▶ _To do_:
Starting at the first line of the records and stopping after the line containing "point(496,732)", write those lines out again with "Settings" replaced by "Preferences" and nothing else altered.

■ ■ ■

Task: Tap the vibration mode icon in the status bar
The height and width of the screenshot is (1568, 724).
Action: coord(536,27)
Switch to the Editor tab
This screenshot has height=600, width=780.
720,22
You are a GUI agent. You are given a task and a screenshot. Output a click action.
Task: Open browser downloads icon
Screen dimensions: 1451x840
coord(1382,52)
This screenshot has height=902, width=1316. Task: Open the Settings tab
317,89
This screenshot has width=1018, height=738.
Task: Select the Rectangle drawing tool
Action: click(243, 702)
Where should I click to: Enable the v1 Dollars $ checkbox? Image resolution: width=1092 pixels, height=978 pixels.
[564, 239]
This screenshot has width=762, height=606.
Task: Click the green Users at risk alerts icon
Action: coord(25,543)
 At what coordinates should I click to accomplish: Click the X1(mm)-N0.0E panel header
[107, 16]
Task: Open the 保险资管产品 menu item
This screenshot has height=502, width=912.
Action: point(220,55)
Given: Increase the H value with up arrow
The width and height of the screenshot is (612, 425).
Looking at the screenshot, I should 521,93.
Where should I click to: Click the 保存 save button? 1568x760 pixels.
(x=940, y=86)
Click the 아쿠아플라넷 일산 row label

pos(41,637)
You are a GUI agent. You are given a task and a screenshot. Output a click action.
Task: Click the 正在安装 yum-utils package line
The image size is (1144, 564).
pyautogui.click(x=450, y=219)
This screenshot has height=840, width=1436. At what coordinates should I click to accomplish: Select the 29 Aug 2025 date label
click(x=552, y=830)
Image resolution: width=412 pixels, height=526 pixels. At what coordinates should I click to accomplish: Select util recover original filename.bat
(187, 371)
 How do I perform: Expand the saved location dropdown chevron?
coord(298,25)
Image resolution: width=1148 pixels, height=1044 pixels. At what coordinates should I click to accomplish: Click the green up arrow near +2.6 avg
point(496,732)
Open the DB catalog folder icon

■ ■ ■

▶ _Correct result_:
Task: Tap the vibration mode icon in the status bar
The height and width of the screenshot is (1568, 724).
Action: coord(536,27)
Switch to the Editor tab
This screenshot has height=600, width=780.
720,22
You are a GUI agent. You are given a task and a screenshot. Output a click action.
Task: Open browser downloads icon
Screen dimensions: 1451x840
coord(1382,52)
This screenshot has height=902, width=1316. Task: Open the Preferences tab
317,89
This screenshot has width=1018, height=738.
Task: Select the Rectangle drawing tool
Action: click(243, 702)
Where should I click to: Enable the v1 Dollars $ checkbox? Image resolution: width=1092 pixels, height=978 pixels.
[564, 239]
This screenshot has width=762, height=606.
Task: Click the green Users at risk alerts icon
Action: coord(25,543)
 At what coordinates should I click to accomplish: Click the X1(mm)-N0.0E panel header
[107, 16]
Task: Open the 保险资管产品 menu item
This screenshot has height=502, width=912.
Action: point(220,55)
Given: Increase the H value with up arrow
The width and height of the screenshot is (612, 425).
Looking at the screenshot, I should 521,93.
Where should I click to: Click the 保存 save button? 1568x760 pixels.
(x=940, y=86)
Click the 아쿠아플라넷 일산 row label

pos(41,637)
You are a GUI agent. You are given a task and a screenshot. Output a click action.
Task: Click the 正在安装 yum-utils package line
The image size is (1144, 564).
pyautogui.click(x=450, y=219)
This screenshot has height=840, width=1436. At what coordinates should I click to accomplish: Select the 29 Aug 2025 date label
click(x=552, y=830)
Image resolution: width=412 pixels, height=526 pixels. At what coordinates should I click to accomplish: Select util recover original filename.bat
(187, 371)
 How do I perform: Expand the saved location dropdown chevron?
coord(298,25)
Image resolution: width=1148 pixels, height=1044 pixels. At what coordinates should I click to accomplish: Click the green up arrow near +2.6 avg
point(496,732)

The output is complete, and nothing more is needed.